But yeah, they were… after they got buried and this was not the digital era. So it's not like today when DVDs kind of circulate very fast or .MOV files can be traded. So, in a sense, the films... These two films kind of disappeared and I'm delighted that we were able to show This Land yesterday which must be about I think the second or third time in the last 25 years that I've shown it. So it's not really a credit to the commissioning process. It was a kind of accident and a happy one, and, yeah, that's how it went.
VIRINDER KALRA: But I mean, like the Narmada film or Jashn-E-Azadi, even if you presented the (chuckles) mildest treatment to commission...
SANJAY KAK: No.
VIRINDER KALRA: It was not going to get commissioned. So...
SANJAY KAK: No. So there are two or three things. One is, of course, the commission and the other thing is that I was just speaking to someone earlier today that I think that one of the most interesting things about the Indian documentary situation right now is the screening of Indian documentaries.
VIRINDER KALRA: Sure.
SANJAY KAK: You know. I mean, without hurting anybody's feelings, this audience would be considered a complete disaster in India, because when we screen films, you know, averagely we'll get 100 people. And when I show a new film in Delhi, if you have a 400-seater auditorium, we'll fill 400 seats, you know.
This hasn’t happened overnight. You know, it has happened over 20 years of very hard work which filmmakers have put in, you know. And that is connected to the absence of funding because we didn’t have television funding because we didn’t have state funding – or very little of it. Where are you going to show your work? So, starting with Anand Patwardhan, filmmakers make a film and they hit the road, you know. They create links with political activities with small film festivals, with activist groups, with NGOs.
So what has happened today is that we have a very robust alternative distribution circuit. So if I make a new film, like when I made Red Ant Dream, if I wanted to, I could have spent a year traveling around India showing the film and I wouldn’t be now… 20 years ago I'd probably have to buy my own tickets, but now the groups are able to actually raise money and, you know, fly you down or put you up at a nice friend's house and so on and so forth.
The only thing is, of course, there is no revenue, no serious revenue. So the revenue comes from DVD sales and all that, you know, which is not inconsequential now but it was, I mean, 10-15 years ago there was hardly any money coming. So we are in this strange situation, documentary filmmakers, where we have a very robust audience but we don’t have funding and, if you ask me – I keep saying this of the Indian documentaries – I'm not saying that they are the best documentaries in the world, far from it, but because of this kind of connect with the audience, the practice is very diverse.
So I might represent one kind of filmmaking which sees itself as political, but 10 other filmmakers who I take very seriously, they make completely different kinds of films and they have audiences for their films.
VIRINDER KALRA: Yeah.
SANJAY KAK: You know, ranging from the most kind of avant-garde film practice to even more kind of agitprop very straightforward, you know, sort of political propaganda in some senses. So what has happened is that everybody… because you are not making a film for that little old lady in Wembley, or whatever the phrase in British television is, you know.
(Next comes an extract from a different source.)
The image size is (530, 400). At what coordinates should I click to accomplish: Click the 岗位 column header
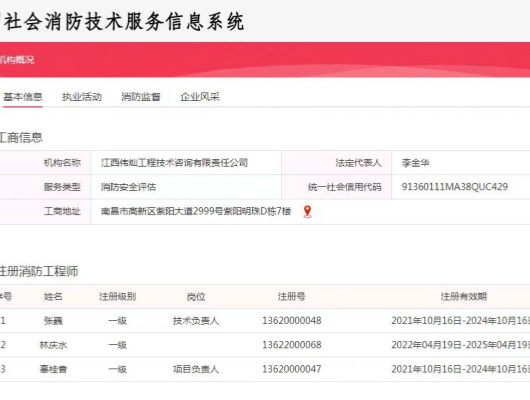coord(196,297)
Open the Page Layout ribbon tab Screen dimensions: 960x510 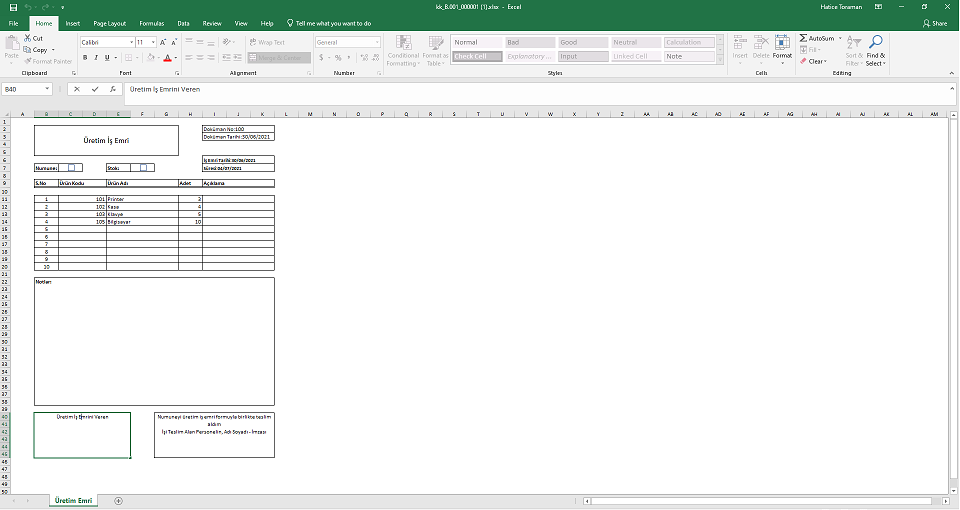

Like, who you have to... like you have to cater to some kind of average audience that everybody is making a film and they know that they are going to find that audience, you know.
So, that way, it's been very interesting and, of course, we've spoken of this before. Digital technology, which coincided, like I said, with when I started making Words on Water has transformed our practice, you know. We are being able to not just shoot the films but also edit them, also colour-correct them, and subtitle them and mix them, and then we are able to burn them on DVDs and then the activists who screen the films, the digital projector, you know, which you can now buy for 20,000 rupees, and you can get a set of computer speakers and you have a cinema space for 80-90 people.
So some really, really outstanding film festivals have come up in places that most of the people in this room would not even have heard of, you know. So, for now, for 12 years, we've had a really exceptional film festival in a small town called Gorakhpur in Uttar Pradesh, you know.
I have attended film festivals in Nainital, in Azamgarh, in Bareilly… all over, you know. Many of them are annual events but they are able to bring filmmakers, they are able to bring audiences, you know, I sell DVDs, you can sell books. So it's become... In some senses, the documentary film festival has become quite a cool thing, which means that you know, sometimes event corporate sponsorship wants to buy in and say, “Okay, we'll bankroll it”, but it's too the credit of the people who organise these things that they don’t accept that money. They say, 'No, we'll work on donations.'
So the remarkable thing about all the festivals that I'm talking to you about is that none of them are funded. In Azamgarh, I know that you know, Azamgarh was a town that got a very bad reputation because the police started framing young Muslim men that, you know, they were, whatever, terrorists and somehow they found it convenient to stick it on Azamgarh. So, a bunch of doctors there said, “Look, this is terrible, you know. Our town is getting a bad reputation”. So when this festival idea came up, the doctors actually... Each of them writes a cheque for 10,000 rupees and 10 of them sign up, so there is lakh of rupees and they organise a festival.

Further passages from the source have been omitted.